Counselors led her to believe she should not be talking to any of her old supports — even her family, a positive influence — because they would not be there for her like the group would be.
It got to the point Veatch stopped speaking with her father, a skeptic of the program.
“You don’t really notice it, but they try to steer you more towards the group, instead of your life outside of the group,” Veatch said. “So it’s a thing where, oh, you’re safe with (Full Circle). We’ll take care of you as long as you’re with us.”
Veatch said the only people she spoke to outside the group during this time were coworkers. At one point she bailed on the program temporarily, but past friends were not eager to welcome her back after she cut them off.

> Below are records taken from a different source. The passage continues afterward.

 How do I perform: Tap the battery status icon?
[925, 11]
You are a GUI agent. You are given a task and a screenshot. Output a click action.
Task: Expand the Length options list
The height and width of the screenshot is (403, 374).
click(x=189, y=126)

She returned to Full Circle shortly after.
Sarah Feldstein Ewing is a professor in the University of Rhode Island’s Department of Psychology whose work centers around looking at the neural response in adolescents to determine what best activates the brain during behavioral treatment sessions.
She said it’s important for youth in treatment to rebuild their social networks and cut out bad influences, but cutting out all past friends and even family members and focusing solely on the group or treatment program can be counterproductive.
“One of the best predictors of who is likely to engage in less risky behavior is family dinners,” Feldstein Ewing said. “If that’s a regular thing that you do, then when things come up like substance use or friends making poor choices, it’s actually much easier to talk about in that setting.”
The isolation made Veatch doubt she could leave the group and stay in control of her life, and made her eventual decision to leave the group that much harder.
Veatch isn’t alone. The Enthusiastic Sobriety Abuse Alliance (ESAA) is a group of former members who say their experiences in programs like Full Circle and their sister organization, Crossroads, were traumatizing. They allege these behaviors continue today in chapters across the country.
Several former members reached out to KCUR about local enthusiastic sobriety programs after KCUR’s Up to Date ran a segment about Full Circle last year.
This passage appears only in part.